Friday, June 12, 2009

I only have these 10 miutes, but do you know about the women in the Rowayton Art Guild? Well it used to be called that, they were so so artsy craftsy, -ish women who did things at fivish and sevenish.. they always had Phil Booth "Hang Their Shows". He was one of the only men in Rowayton who knew how to operate a hammer, or a generator, or do anything more useful than screw in a lightbulb...the majority of men were in our little hamlet were, their wives cried, "just useless"....He was the man they ran to in Rowayton Estates when their husband, say, may have kicked the lawnmower blade while the machine was running, to loosten the clodded grass, and were lying on the lush green lawn gushing blood from a severed artery. He painted garish 10 x 12 foot murals of naked women reposing in front of mirrors to decorate the annual Fireman's Ball at Roton Point, and Mom always burned them the next morning because her son's little friends wanted to hang them on their 11 year old bedroom walls , next to the Little League pennants.
But one activity that Dad refused was the annual cleaning of the cannon.

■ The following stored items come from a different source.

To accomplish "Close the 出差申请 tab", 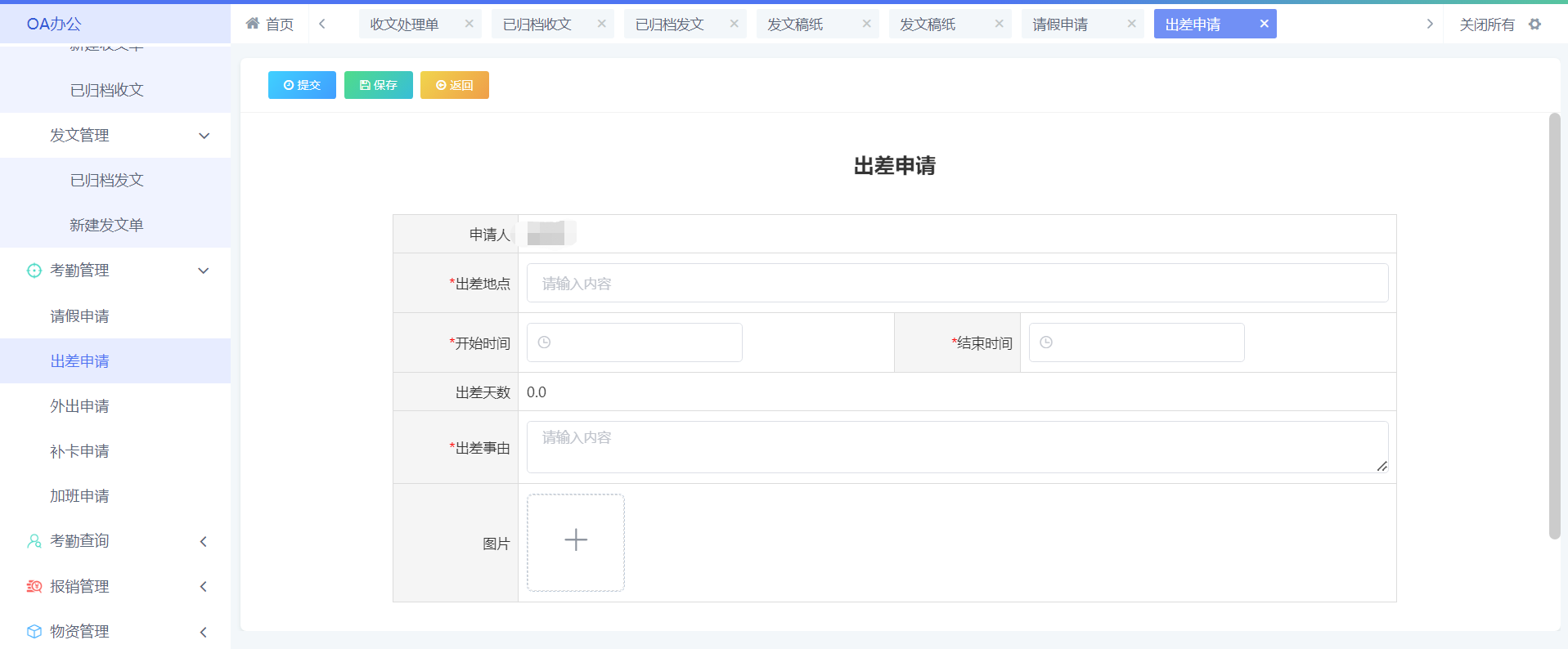I will (x=1264, y=24).
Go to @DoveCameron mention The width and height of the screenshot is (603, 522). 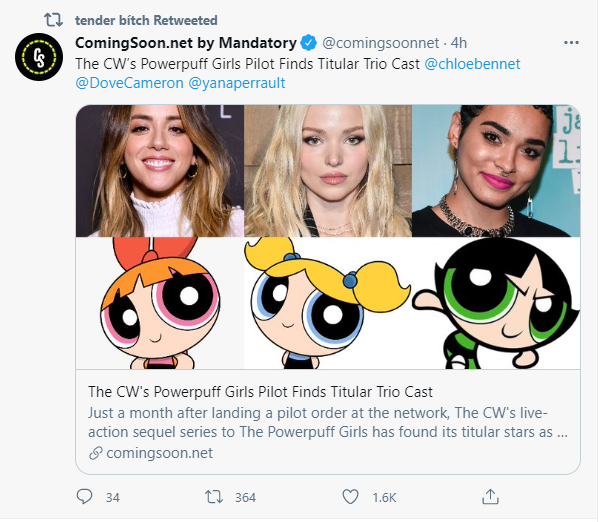point(128,83)
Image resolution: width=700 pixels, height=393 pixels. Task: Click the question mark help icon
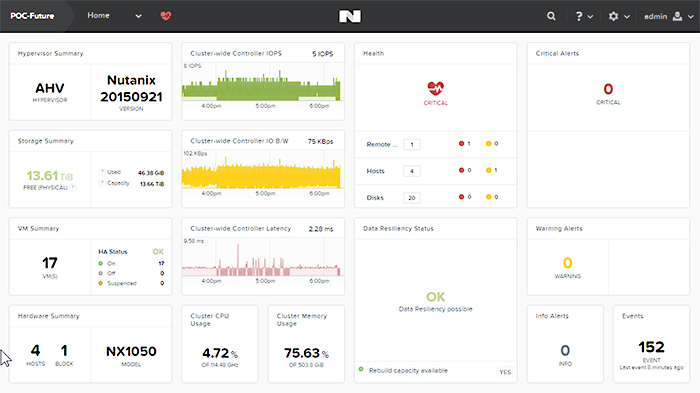[579, 17]
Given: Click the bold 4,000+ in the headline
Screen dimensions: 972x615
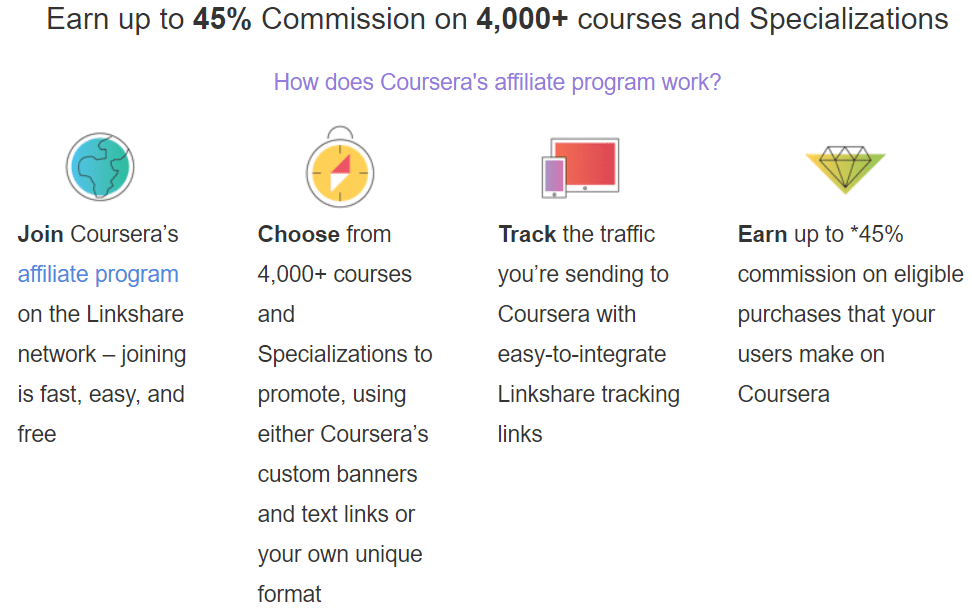Looking at the screenshot, I should click(x=522, y=19).
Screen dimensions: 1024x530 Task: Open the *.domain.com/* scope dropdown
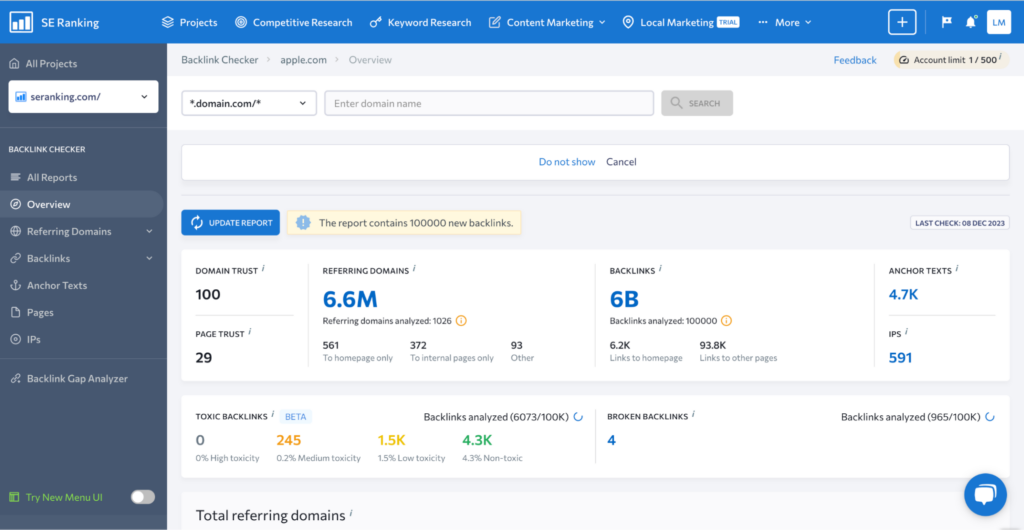click(x=248, y=103)
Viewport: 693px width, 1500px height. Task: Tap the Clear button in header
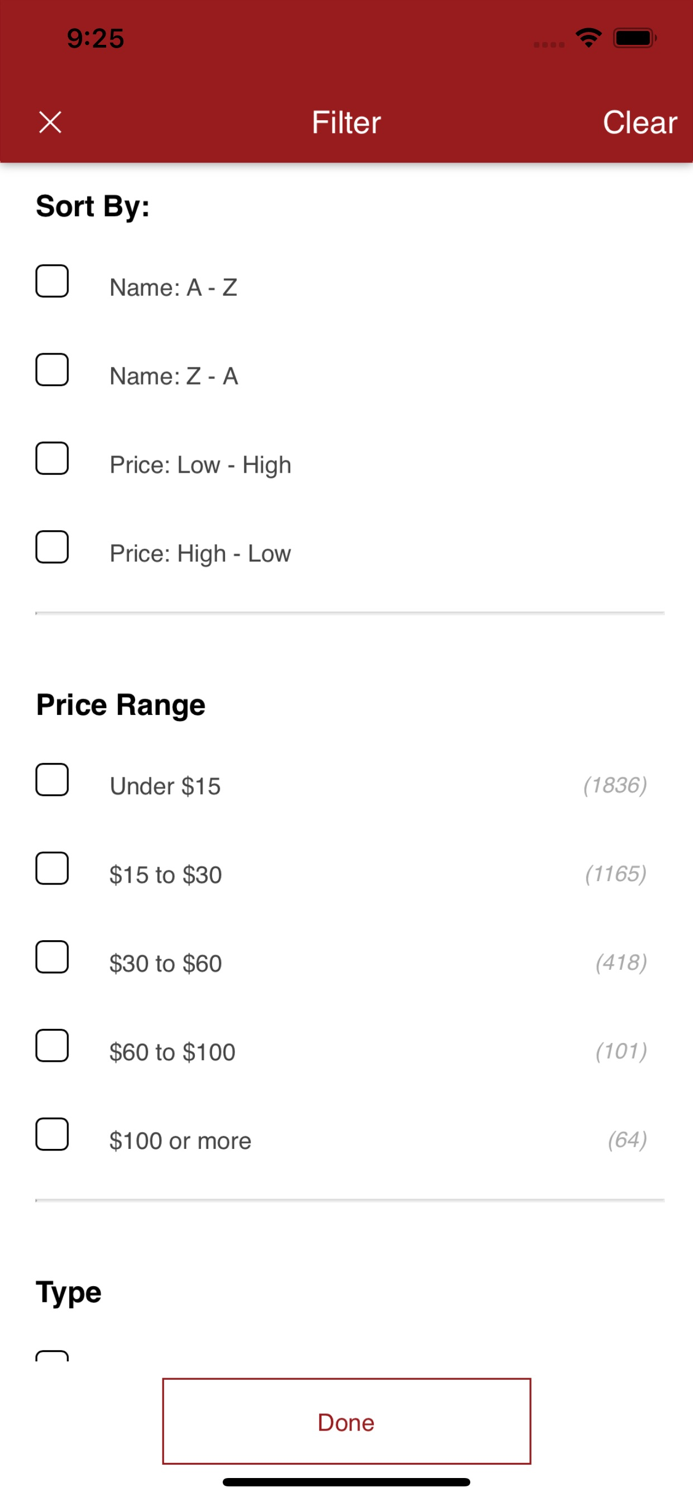tap(639, 122)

On the traffic triangle in front of Winthrop House, at the intersection of Rowayton Avenue and , a Revolutionary War cannon said, muzzle eternally at half mast.. black and sooty and corroding in the salt air. The -ish women mounted the cannon every April, and gripping with their thighs positioned themselves astride for most of a morning while they scrubbed and rinsed. It never looked any cleaner, and Mom would always drive by and out of the corner of her mouth hiss that they'd be better off with a man at home than perched on a phallic symbol on Main Street. I had to get clarification from Becky of course. She knew everything.....

Wednesday, May 27, 2009

More About the Gulls

Quite a few of the older gulls aspired to be writers, artists, or in the theater. Or really just screwing men who were in any of the Arts would be fine... One was snickeringly admired as working "under" a famed director during the summer of 1959. Another was atonishingly told by an editor of the Saturday Review, after declaring sadly that she "wanted to write", "then....write". One rebel at heart went to Katie Gibbs to learn shorthand and get a secretarial job on Madison Avenue in order to meet "the one" without the bother of going to Wellesley.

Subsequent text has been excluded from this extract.